ここでもパウダーよりおすすめなのが、リキッドチークやクリームチークです。
- 色は「血色感」を重視:ローズピンクやコーラルなど、少し上気したような色を選びます。
- 入れる位置:ニコッと笑った時に高くなる位置から、こめかみに向かって薄く広げます。
- 馴染ませテクニック:指やスポンジでトントンと叩き込み、肌とチークの境界線がわからなくなるくらい馴染ませます。「塗っています」というより「内側から滲み出ています」という仕上がりを目指しましょう。
メイク直しで失敗しないためのポイント
楽しいデートの合間、トイレで鏡を見たらメイクがドロドロ…なんてことにならないように、お直しのコツも覚えておきましょう。
重ね塗りよりも「オフ」が先決
崩れたファンデーションの上からパウダーを叩くと、余計に汚くなり、厚塗り感が増してしまいます。
メイク直しの基本は、まず「崩れた部分を取り除く」ことです。
- ティッシュで浮いた皮脂を軽く押さえます。
- ヨレがひどい場合は、乳液を含ませた綿棒や、スティック状の美容液でその部分だけを拭き取ります。

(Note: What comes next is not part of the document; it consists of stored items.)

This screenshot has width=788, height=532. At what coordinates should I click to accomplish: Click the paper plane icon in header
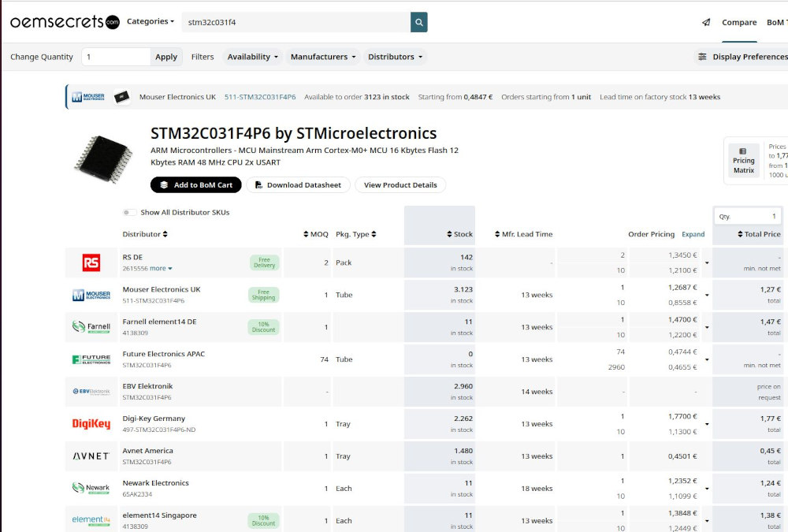[706, 22]
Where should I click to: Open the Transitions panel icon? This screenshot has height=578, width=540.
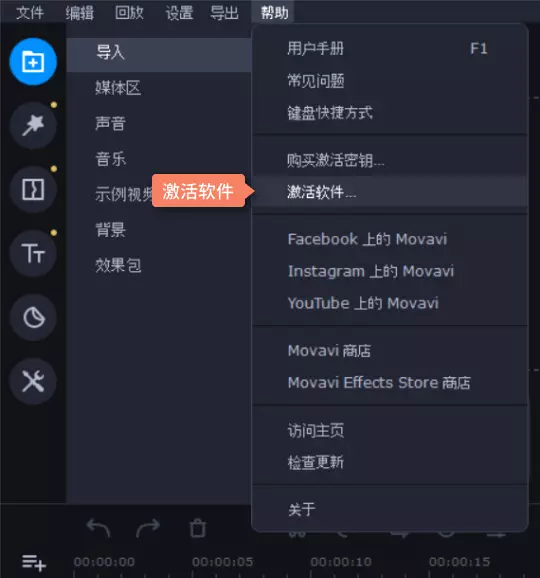33,189
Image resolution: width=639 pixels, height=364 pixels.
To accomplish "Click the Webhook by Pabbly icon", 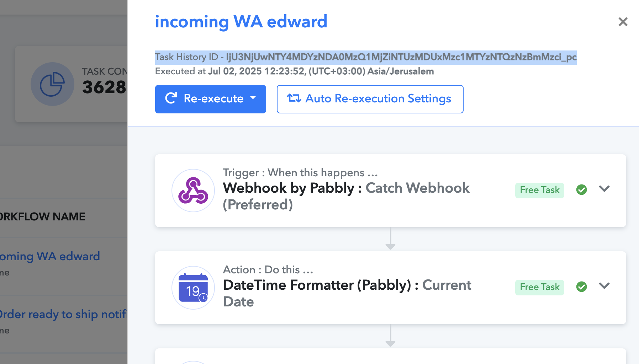I will (193, 191).
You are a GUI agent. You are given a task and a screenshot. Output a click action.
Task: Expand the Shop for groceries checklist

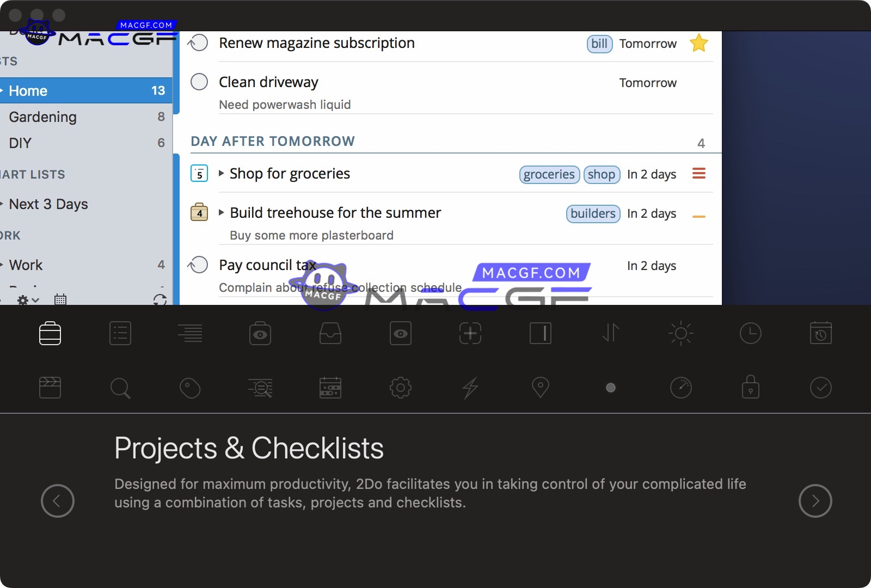click(222, 174)
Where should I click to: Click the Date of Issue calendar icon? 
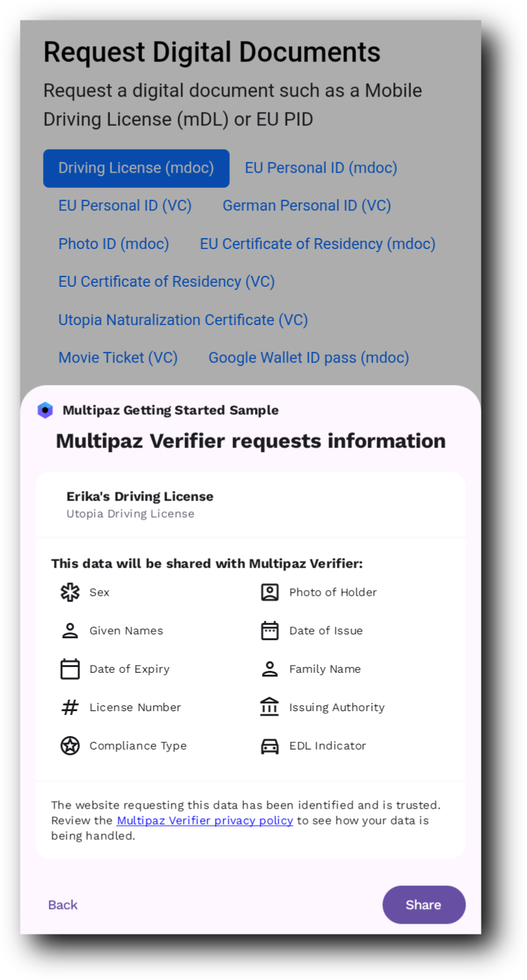tap(270, 631)
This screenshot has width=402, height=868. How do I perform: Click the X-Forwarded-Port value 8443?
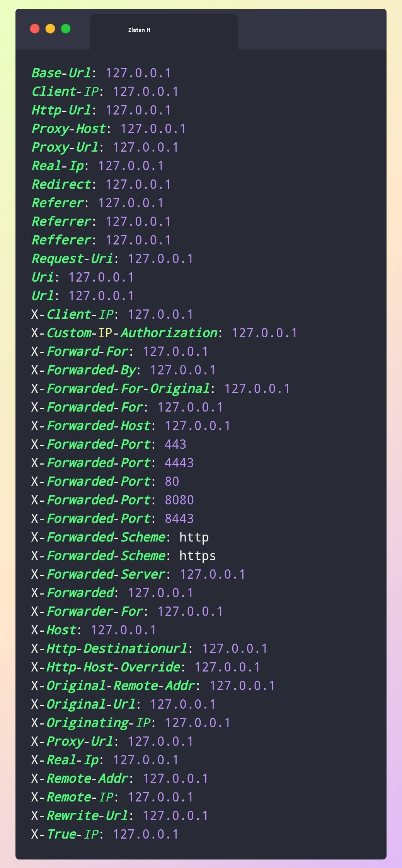(179, 519)
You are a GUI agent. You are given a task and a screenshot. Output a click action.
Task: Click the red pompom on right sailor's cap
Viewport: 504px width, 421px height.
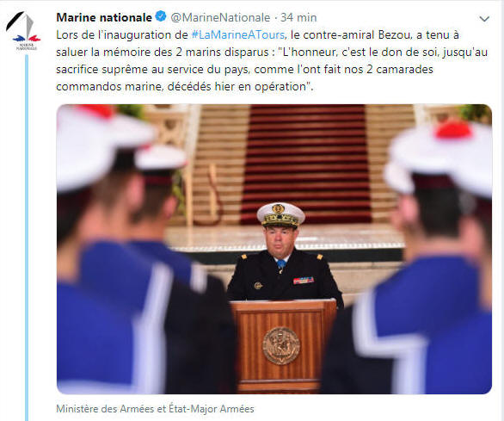453,129
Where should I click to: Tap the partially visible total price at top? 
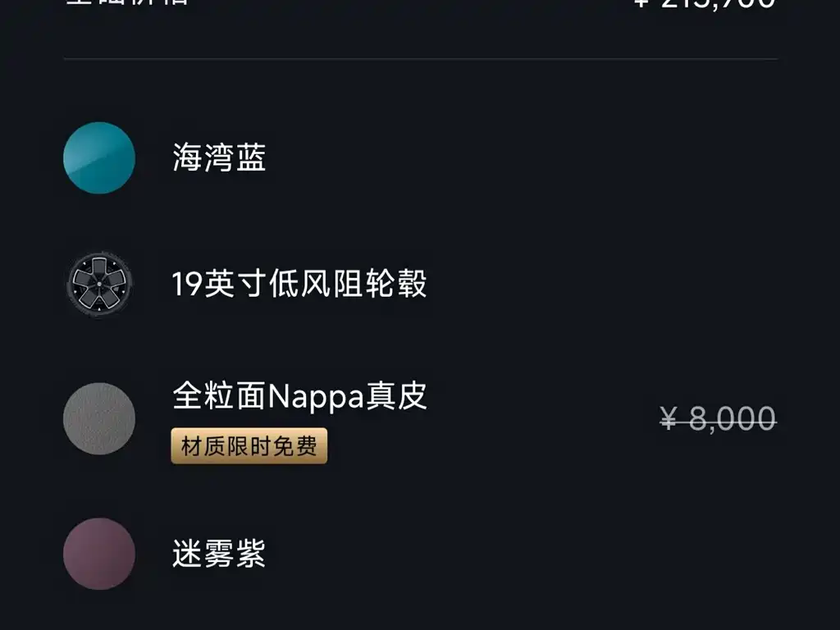[704, 3]
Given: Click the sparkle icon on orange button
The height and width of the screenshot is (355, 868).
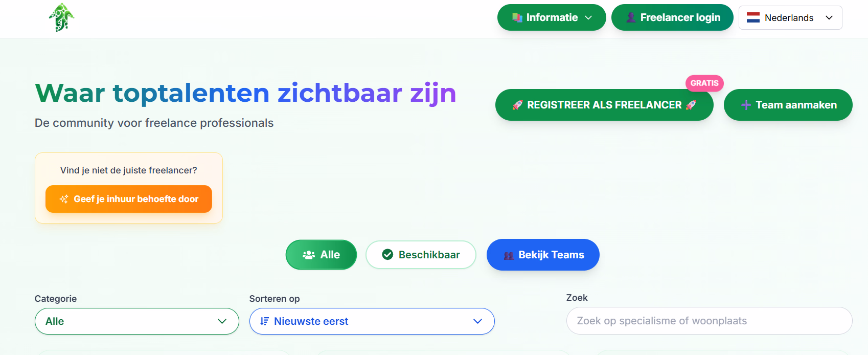Looking at the screenshot, I should (64, 199).
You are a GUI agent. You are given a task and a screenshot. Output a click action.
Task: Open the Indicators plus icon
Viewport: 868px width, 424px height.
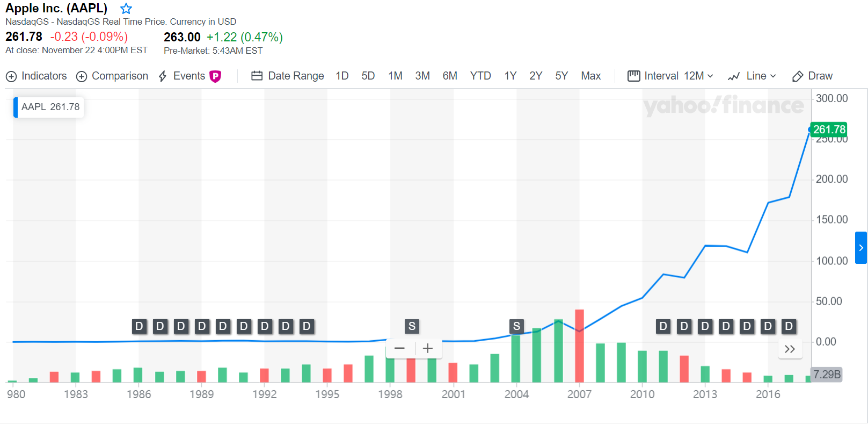click(11, 76)
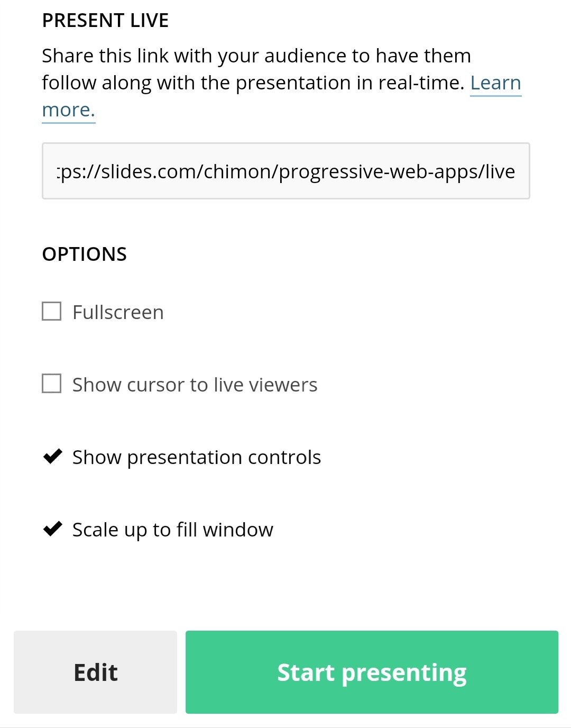
Task: Start presenting the progressive-web-apps slideshow
Action: [372, 672]
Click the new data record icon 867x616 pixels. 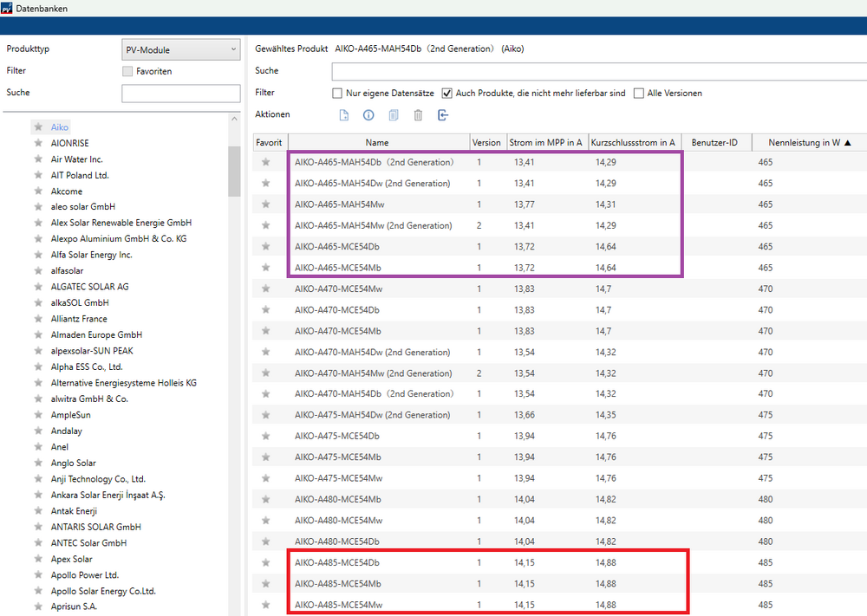pos(344,115)
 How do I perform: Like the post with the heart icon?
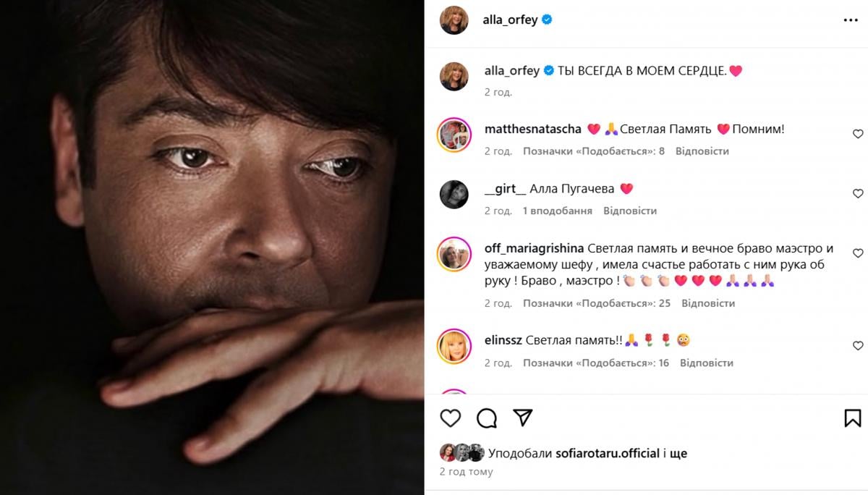(x=451, y=418)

- 何もついていないスポンジで肌を均し、その上からパウダーやコンシーラーを薄く重ねます。
持ち歩くべきは「保湿スティック」と「色付きリップ」
荷物を小さくしたいクリスマスのバッグには、最小限のアイテムを。
- スティック状美容液:乾燥した目元や口元の保湿、メイク直し時の拭き取りに使える万能アイテムです。ハイライト効果があるものなら、ツヤの復活も同時にできます。
- 色付きリップクリーム:鏡を見ずにサッと塗れて、保湿と血色感を同時に叶えてくれます。
まとめ
いかがでしたでしょうか。
大人のクリスマスメイクにおける「派手すぎない」とは、地味にすることではありません。自分の素材を活かし、光と質感を計算して「もともと綺麗な人」に見せるテクニックのことです。
- ベースメイクは、隠すより「光で飛ばす」。
- アイメイクは、色より「輝き」を点置きする。
- ポイントメイクは、全体のバランスを見て「引き算」する。
この3つのポイントを意識するだけで、いつものメイクがぐっと洗練され、クリスマスの特別な空気に似合う表情が生まれます。
大切なのは、あなたがリラックスして笑顔で過ごせること。
今年のクリスマスは、頑張りすぎない「大人の余裕」を纏って、素敵な時間を過ごしてくださいね。